The brain is the centre of our thoughts, the interpreter of our external environment, and the origin of control over bodily movement. Like a central computer, it interprets information from our eyes (sight), ears (sound), nose (smell), tongue (taste), and skin (touch), as well as from internal organs such as the stomach.
The spinal cord is the highway for communication between the body and the brain.
Central nervous system problems can be complex, they may occur slowly and cause a gradual loss of function (known as ‘degenerative’), or they may happen suddenly and cause life-threatening problems (known as ‘acute’). Symptoms may be mild, or severe and debilitating, either way, they can cause great distress. Some of the more commonly known disorders within CNS are multiple sclerosis (MS), Parkinson’s disease, Alzheimer’s disease and Huntington’s disease.

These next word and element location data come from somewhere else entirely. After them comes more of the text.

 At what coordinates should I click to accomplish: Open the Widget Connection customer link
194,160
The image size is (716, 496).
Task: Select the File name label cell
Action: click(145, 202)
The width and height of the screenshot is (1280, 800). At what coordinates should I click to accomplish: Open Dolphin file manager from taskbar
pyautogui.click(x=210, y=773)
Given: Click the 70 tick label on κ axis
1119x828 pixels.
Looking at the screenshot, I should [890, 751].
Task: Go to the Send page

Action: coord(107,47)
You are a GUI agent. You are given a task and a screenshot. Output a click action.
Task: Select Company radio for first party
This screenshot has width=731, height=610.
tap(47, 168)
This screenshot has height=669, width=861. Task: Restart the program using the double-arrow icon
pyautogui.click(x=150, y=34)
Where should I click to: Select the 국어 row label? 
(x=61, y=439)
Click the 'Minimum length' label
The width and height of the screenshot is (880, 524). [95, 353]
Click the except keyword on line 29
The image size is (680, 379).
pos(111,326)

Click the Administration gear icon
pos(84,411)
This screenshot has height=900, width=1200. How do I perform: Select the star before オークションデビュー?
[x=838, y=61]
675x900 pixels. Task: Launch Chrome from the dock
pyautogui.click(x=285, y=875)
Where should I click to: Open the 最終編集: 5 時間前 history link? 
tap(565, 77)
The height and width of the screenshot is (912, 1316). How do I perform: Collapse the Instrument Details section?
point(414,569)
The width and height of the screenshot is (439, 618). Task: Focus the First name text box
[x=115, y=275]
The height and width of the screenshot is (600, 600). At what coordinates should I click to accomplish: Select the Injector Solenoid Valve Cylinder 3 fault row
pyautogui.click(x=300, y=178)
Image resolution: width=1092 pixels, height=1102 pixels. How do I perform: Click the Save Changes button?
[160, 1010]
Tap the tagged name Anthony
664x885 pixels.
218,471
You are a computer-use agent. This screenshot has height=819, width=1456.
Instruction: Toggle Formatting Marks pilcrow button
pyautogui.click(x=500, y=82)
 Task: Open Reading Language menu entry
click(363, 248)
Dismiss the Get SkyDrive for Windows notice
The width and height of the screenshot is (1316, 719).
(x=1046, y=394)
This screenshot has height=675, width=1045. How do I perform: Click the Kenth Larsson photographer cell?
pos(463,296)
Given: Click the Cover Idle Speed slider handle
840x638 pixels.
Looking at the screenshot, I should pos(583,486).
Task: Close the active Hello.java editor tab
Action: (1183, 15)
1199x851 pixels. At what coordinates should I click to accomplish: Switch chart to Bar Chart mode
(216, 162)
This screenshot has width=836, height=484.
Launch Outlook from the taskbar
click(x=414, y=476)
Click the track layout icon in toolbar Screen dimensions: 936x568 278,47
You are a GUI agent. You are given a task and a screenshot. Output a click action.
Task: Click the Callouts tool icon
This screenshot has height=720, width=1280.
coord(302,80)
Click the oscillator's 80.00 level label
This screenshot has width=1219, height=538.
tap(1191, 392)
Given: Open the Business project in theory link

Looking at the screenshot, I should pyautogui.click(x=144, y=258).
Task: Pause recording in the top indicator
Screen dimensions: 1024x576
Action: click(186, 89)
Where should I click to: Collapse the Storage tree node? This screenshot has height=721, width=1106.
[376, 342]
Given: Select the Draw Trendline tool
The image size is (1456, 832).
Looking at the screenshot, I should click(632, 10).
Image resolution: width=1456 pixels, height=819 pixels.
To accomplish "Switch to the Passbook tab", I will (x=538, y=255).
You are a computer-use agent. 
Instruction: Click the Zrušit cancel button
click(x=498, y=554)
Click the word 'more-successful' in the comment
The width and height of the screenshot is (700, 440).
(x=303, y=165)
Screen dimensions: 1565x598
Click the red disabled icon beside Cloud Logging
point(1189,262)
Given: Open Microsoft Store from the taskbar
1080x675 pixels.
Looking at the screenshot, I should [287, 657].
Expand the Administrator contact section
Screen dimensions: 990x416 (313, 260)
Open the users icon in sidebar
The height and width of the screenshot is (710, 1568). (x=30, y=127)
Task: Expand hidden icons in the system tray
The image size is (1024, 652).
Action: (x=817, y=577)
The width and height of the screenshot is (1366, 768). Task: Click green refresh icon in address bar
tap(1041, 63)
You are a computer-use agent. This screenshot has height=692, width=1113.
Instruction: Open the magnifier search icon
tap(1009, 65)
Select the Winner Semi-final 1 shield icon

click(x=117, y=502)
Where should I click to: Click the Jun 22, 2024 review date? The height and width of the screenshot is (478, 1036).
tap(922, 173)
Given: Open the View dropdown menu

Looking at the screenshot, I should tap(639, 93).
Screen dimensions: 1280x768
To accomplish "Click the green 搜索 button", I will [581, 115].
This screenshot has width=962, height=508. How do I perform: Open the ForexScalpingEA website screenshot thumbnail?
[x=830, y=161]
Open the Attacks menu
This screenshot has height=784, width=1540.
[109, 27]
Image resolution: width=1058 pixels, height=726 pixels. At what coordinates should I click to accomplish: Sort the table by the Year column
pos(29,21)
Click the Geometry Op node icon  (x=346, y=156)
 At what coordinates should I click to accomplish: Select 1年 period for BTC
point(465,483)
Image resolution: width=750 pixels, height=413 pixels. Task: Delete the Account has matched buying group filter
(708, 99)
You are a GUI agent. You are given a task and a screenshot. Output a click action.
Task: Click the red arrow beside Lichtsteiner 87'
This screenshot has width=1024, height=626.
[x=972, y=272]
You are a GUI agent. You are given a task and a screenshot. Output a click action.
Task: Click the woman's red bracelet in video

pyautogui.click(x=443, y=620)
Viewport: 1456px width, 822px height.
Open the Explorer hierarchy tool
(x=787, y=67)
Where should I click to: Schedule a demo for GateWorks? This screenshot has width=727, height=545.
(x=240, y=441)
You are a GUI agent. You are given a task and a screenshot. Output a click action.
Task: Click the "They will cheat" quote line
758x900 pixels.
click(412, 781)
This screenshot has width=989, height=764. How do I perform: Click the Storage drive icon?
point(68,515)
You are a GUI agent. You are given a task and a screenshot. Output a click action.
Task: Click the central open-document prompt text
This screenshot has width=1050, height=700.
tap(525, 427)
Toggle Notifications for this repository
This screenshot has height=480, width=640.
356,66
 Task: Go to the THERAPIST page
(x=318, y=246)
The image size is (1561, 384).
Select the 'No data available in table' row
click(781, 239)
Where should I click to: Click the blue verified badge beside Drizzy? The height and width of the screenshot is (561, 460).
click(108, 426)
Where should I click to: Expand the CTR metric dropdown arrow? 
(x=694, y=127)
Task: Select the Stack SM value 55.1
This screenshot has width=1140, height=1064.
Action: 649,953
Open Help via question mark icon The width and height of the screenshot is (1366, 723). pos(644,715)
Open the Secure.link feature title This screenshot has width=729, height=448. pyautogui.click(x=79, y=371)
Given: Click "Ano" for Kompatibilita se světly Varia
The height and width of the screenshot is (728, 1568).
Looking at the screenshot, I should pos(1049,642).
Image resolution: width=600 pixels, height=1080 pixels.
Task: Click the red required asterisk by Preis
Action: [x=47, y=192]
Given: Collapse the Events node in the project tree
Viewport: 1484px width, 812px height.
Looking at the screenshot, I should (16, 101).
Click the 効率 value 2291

Multiple sclerosis (MS) is the most common cause of neurological disability in young adults and affects more than 2.5 million people worldwide,1 and around 100,000 people in the UK.2
MS is a disease of the central nervous system, meaning it affects the brain, spinal cord and nerves. In MS, the layer of fatty protein that protects the nerve cells, becomes damaged. This disrupts the way in which the nerves communicate with the brain, leading to potentially wide ranging symptoms. These include:
There is currently no cure for MS, and the way people are affected by the condition can vary significantly depending on how much damage has occurred to the nerve cells.
MS is complex and can cause many different symptoms, so it's not easy to diagnose. Most people won't experience them all, or may experience a combination of symptoms at the same time. MS is different for everyone.
It's hard to pinpoint exactly when MS begins, because as mentioned above, the early signs and symptoms can vary widely from patient to patient. It is not uncommon for a diagnosis to take several months whilst a range of other possible causes need to be explored and many different tests are to be carried out. Inevitably, getting to a diagnosis can be frustratingly slow and distressing in itself.
Most people who experience unexplained symptoms won't have MS. However, if you're concerned that you may have MS, you should discuss your concerns with your GP.
Most people are diagnosed between between the ages of 20 and their late 60s,2 but it can affect younger and older people too. In the majority of patients, their MS is described as relapsing-remitting,3 which comes in the form of relapses and slow progression of the disease that can affect the functioning of multiple bodily systems.
We continue to explore opportunities to expand into other neurodegenerative and central nervous system conditions. Our intent remains, as always, to provide patients with the most effective and safest treatments for their diseases.
Our work with patients, and our experience in this therapy area, means we are well placed to invest in extensive research into potential cures and medicines to help alleviate the many symptoms of MS and other central nervous system disorders, to offer patients and healthcare professionals a wider choice of treatments.